Perfection to a fault – It’s no secret that the world of ballet is one that is more complex than many of us realize. With that said, it’s still an ‘art of dance’ and something many young women put their entire life into. Nothing gets left behind when you are a ballet dancer, as the pure preparation and body transformation is like no other technical art of its kind. Simply put, ballet demands perfection and it’s from that ideal that “Black Swan” was built upon, resulting in a film that is both beautiful and terrifying the longer you watch the drama unfold.

What’s it really about? Without giving away too much, this entire story revolves around Nina Sayers (Natalie Portman) and her unheralded transformation within a NYC ballet company that was on the verge of extinction. Needing to do something big, ballet director Thomas Leroy (Vincent Cassel) decided to reinvent the classic production of Swan Lake. In doing this, he let go of his longtime leading lady, Beth MacIntyre (Winona Ryder) creating a firestorm among the rest of the company trying to earn their own place. Shortly thereafter, tryouts for Swan Lake commenced and it was then we saw the emergence of several unique personalities, one of them being Nina’s. Virtually smothered her entire life by her overbearing mother, Nina never felt good about herself and had trouble “letting go.” So, naturally, when asked to transform from the innocent ‘White Swan’ into the sensual and often reckless ‘Black Swan’ of Swan Lake, Nina struggled.

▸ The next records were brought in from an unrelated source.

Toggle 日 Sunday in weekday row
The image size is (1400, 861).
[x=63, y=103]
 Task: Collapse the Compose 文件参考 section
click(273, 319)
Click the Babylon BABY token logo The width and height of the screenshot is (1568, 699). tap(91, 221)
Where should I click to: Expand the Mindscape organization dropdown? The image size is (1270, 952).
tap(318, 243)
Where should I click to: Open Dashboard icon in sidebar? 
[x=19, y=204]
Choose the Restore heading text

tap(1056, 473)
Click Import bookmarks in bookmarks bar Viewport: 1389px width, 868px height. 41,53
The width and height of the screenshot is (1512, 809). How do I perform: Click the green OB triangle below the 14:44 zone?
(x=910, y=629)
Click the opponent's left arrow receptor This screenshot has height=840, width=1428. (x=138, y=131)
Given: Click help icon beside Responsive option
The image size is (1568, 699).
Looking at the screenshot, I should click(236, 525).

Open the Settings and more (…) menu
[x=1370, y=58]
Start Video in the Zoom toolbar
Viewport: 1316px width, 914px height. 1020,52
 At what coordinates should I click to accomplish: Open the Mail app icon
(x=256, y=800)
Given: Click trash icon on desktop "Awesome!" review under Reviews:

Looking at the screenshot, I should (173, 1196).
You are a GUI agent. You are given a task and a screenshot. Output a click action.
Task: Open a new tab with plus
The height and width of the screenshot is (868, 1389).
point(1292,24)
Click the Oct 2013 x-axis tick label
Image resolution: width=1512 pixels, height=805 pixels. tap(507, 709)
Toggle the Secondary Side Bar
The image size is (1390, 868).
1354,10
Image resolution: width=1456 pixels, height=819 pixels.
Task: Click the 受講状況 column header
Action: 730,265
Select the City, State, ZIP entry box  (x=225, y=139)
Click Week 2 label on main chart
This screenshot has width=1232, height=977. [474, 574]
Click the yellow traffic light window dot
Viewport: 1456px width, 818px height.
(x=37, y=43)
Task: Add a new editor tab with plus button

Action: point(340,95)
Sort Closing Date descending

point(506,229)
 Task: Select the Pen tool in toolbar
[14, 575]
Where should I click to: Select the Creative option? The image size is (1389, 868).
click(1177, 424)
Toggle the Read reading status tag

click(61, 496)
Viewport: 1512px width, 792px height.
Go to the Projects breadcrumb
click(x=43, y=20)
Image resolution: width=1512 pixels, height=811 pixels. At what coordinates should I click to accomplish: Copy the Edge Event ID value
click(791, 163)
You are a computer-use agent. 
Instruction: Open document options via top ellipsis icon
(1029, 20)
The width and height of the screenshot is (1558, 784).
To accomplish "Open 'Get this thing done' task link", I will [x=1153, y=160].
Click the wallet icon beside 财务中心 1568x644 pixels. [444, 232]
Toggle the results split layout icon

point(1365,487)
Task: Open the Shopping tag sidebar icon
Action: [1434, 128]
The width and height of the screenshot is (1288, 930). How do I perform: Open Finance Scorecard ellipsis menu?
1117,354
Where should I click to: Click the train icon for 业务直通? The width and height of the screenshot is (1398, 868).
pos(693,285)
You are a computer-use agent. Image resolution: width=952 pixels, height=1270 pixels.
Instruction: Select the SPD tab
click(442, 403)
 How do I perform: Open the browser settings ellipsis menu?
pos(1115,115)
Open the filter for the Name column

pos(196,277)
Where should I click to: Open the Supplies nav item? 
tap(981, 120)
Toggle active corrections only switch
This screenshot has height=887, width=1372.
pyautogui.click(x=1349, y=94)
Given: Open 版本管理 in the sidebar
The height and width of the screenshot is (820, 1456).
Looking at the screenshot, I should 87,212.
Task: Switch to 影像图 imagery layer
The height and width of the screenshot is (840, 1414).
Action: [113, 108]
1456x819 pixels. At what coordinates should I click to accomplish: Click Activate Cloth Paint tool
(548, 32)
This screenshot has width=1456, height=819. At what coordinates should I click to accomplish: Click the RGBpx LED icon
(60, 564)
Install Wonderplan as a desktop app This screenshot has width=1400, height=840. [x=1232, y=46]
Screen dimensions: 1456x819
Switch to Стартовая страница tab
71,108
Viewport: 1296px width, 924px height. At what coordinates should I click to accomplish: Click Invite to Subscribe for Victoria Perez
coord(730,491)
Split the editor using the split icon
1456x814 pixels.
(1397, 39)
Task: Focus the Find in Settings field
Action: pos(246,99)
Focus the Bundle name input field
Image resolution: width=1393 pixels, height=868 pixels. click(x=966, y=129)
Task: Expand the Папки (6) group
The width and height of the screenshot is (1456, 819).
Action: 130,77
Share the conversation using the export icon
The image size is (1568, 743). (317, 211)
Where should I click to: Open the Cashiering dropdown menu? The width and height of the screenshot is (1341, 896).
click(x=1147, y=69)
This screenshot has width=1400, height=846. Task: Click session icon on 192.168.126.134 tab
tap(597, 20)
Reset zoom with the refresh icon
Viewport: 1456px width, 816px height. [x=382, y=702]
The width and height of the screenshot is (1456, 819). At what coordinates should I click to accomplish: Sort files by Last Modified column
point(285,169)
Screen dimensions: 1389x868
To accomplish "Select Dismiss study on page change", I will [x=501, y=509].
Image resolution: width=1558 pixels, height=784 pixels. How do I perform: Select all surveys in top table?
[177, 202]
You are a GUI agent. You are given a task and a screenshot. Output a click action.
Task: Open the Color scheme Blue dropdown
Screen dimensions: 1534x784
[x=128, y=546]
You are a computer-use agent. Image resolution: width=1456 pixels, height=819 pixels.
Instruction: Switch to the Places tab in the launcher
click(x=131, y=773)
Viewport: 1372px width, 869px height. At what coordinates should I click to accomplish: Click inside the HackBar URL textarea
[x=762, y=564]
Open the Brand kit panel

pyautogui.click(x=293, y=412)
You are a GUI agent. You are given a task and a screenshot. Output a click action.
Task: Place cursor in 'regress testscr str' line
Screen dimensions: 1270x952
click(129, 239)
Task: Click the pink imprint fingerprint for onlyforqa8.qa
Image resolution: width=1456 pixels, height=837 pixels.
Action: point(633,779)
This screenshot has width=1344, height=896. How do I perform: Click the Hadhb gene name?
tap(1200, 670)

But, what made her shine as the ‘White Swan’ was also her ultimate demise as the ‘Black Swan,’ creating a quandary for the director who took a chance in casting her as the Swan Queen.  It was then this entire story took a side step into the unknown, as all the struggle and dedication that goes into this complex ‘art of dance’ came to the forefront for Nina, ultimately leading to a symbolic conclusion loaded with intrigue.

Who was in it?  If you don’t remember who Natalie Portman is, you will after watching her in this film, as she transcended what the entire art of ballet is for so many people.  Completely dedicating herself to this role, Portman began training six months prior to filming, attaining the precise body type in order to sell this type of dancer to audiences. Well it worked, as I couldn’t have asked for a better introduction and in depth look into the dynamic world of ballet. Because let’s face it, unless you have grown up in a studio around ballet, you have no clue what it takes, which is why I was so impressed with what Portman was able to do. Sure, the script helped, but I just can’t see anyone else that could have pulled this role off in the way Portman did, unleashing a wicked mix of innocence and hidden inhibition. Without that, it would have been difficult to buy into the rest of the characters and cast, which filled in nicely. And really, outside of Portman, only Vincent Cassel and Mila Kunis are worth noting, as each played a vital part within this unique story.

A director’s paradise – For those living under a rock, director Darren Aronofsky is the same guy that was behind 2008’s “The Wrestler,” which starred the great Mickey Rourke, who later won a few awards for his part. And in many ways, “Black Swan” is the sister film to “The Wrestler,” as both deal with some sort of pain and suffering for an “art” that so many of us do not understand.  Aronofsky has even gone as far as to point out how similar wrestling and ballet are, noting “they each make incredible use of their bodies to express themselves.”  So don’t think for a second Aronofsky didn’t put anything into this film, because all it takes is the first 5 minutes to see that he did. Nothing was overdone, which for this director is an achievement, when you consider the lengths he has gone in the past to get his point across. So, I commend him for continuing to grow into the director he is right now within such a short amount of time, as “Black Swan” only marks his fifth true film project since 2000.

Of course, if you were to ask any fan of his, you might think Aronofsky has done over twenty, given how much of an impact his first hit, “Requiem for a Dream” made. Sure, it’s a tough one to sit through, but there’s a certain brilliance to it that you simply cannot teach. Ironically, the success of that film has almost been a thorn in the young director’s side, as everything he does seems to be compared to it. Well, “Black Swan” might be the closest he has come to recreating that magic, as all too often, I would find myself stuck within the emotion and drama taking place, unable to take a breath until the blaring score paused. Not every director can achieve that, which is why Aronofsky is so unique and why he should be praised for his work here. Being able to fit in all the right imagery and underlying moments of clarity takes a certain talent, but Aronofsky seems to always be up for the challenge. So while there could be a couple things that I might have done differently, overall this was a well-balanced film, which in the end was just what I wanted.

Bottom Line – If there was one thing that rang true the more you watched “Black Swan” was how much of a role the ‘muse’ of this film played. Tchaikovsky’s Swan Lake may not be the most well known classical ballet, but it’s one of the most beautiful pieces you’ll ever watch. The pure transformation that takes place within this film is enough for me to recommend it, but go see it for yourself to understand why it will be among the list when the Oscar ballots roll out.